Interestingly, the first Evenicle, whose mature content disclaimer warns that the game contains “fictional depictions of graphic violence, polygamy, drug use, hypnotism, assault, and incest; both consensual and non-consensual graphic sexual scenes between adults featuring men and women, women with other women, multiple partners, machines, and fictional creatures,” is still available on Steam.
Originally announced for a Steam debut in mid-August 2019, the adult VN series Taimanin Asagi series was ultimately banned from the service in early September 2019, with the the developer’s director later revealing that this was done because Valve believed one of the series’ characters to be underage.
Some fans reportedly suspeculated this was misconception was based on a character’s wearing of a school uniform rather than her physical appearance.
The series eventually made its way to steam in the form of Taimanin Asagi 1: Trial, a demo for the first game featuring its opening prolouge.
Some games that aren’t adult-only have also seen this inconsistency. While Death end re;Quest 2 launched with uncensored and somewhat revealing Glitch Mode costumes on Steam based on responses to a fan survey, the live-action video dating advice game Super Seducer 3 was banned despite featuring no nudity.
The Steam release of Mary Skelter 2 removed a minigames where players wash down female characters to “purge corruption” from them, all the while their swimsuitd turning more translucent as they gasp and moan in surprise. This minigame is present on Nintendo Switch), leading to publisher to host an uncensoring patch via their own website.
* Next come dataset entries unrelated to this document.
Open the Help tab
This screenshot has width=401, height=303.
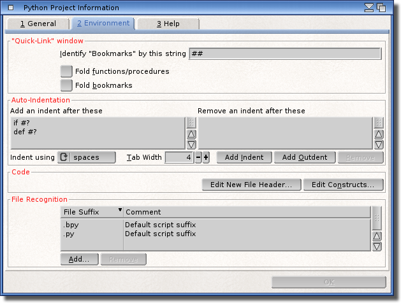pos(168,24)
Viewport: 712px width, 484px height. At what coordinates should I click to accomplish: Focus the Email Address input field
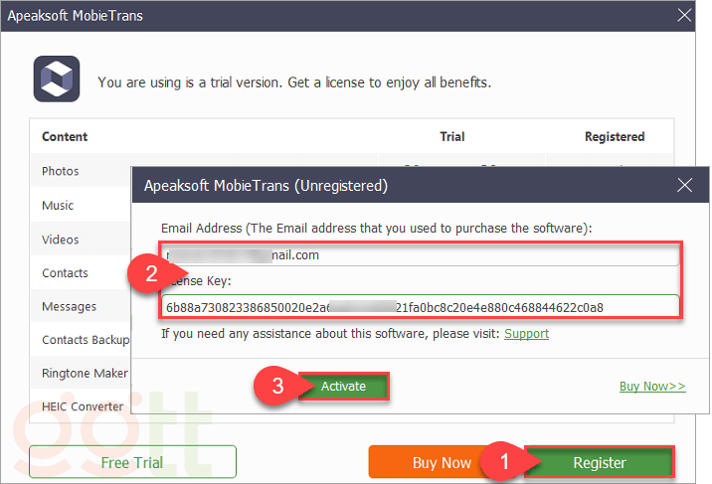pyautogui.click(x=418, y=255)

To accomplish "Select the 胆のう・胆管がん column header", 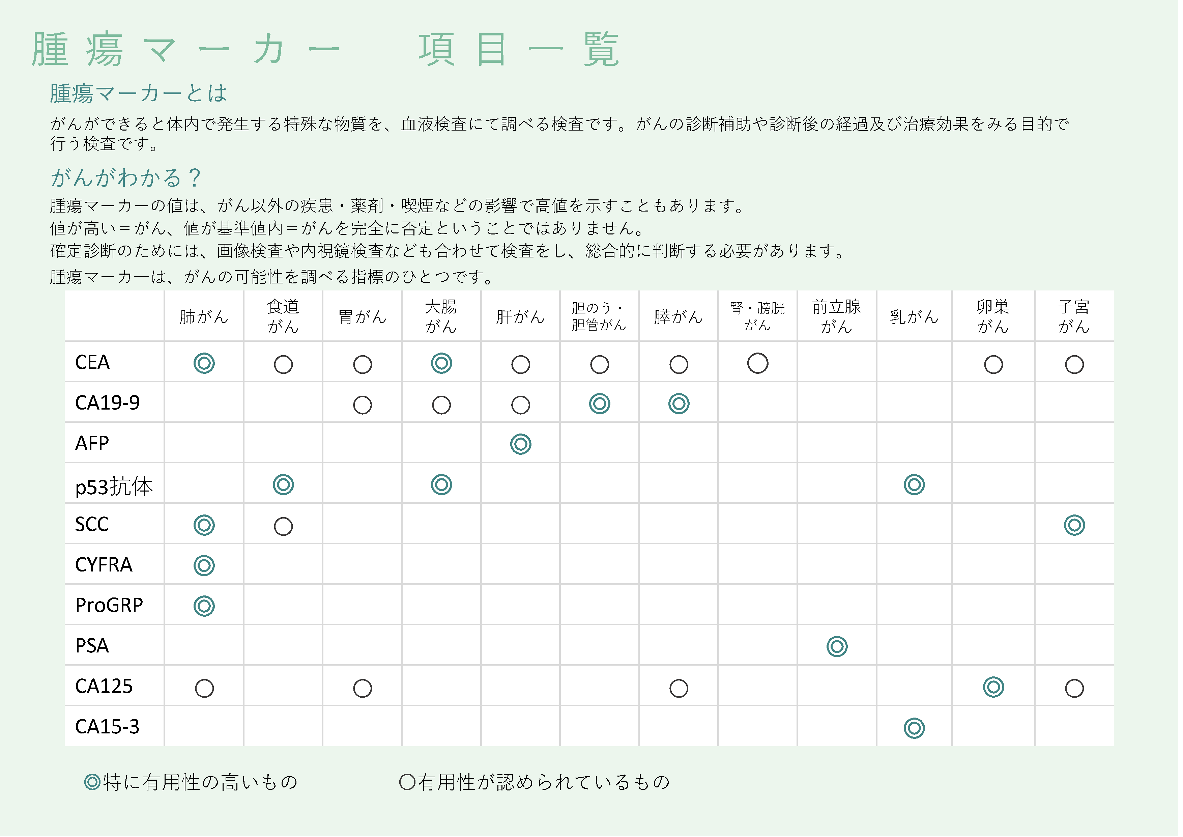I will tap(599, 316).
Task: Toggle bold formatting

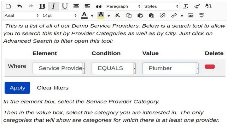Action: tap(42, 6)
Though removed from Steam, Full Metal Daemon Muramasa is still available directly for purchase via both JAST and GOG, who “reached out” to JAST in the aftermath of their ban to strike a deal to host future Nitroplus-developed and JAST-published visual novels
Are Steam too inconsistent with their adult content rules? How should they handle games with a small number of adult scenes, but aren’t an outright adult-only game? Let us know on social media and in the comments below.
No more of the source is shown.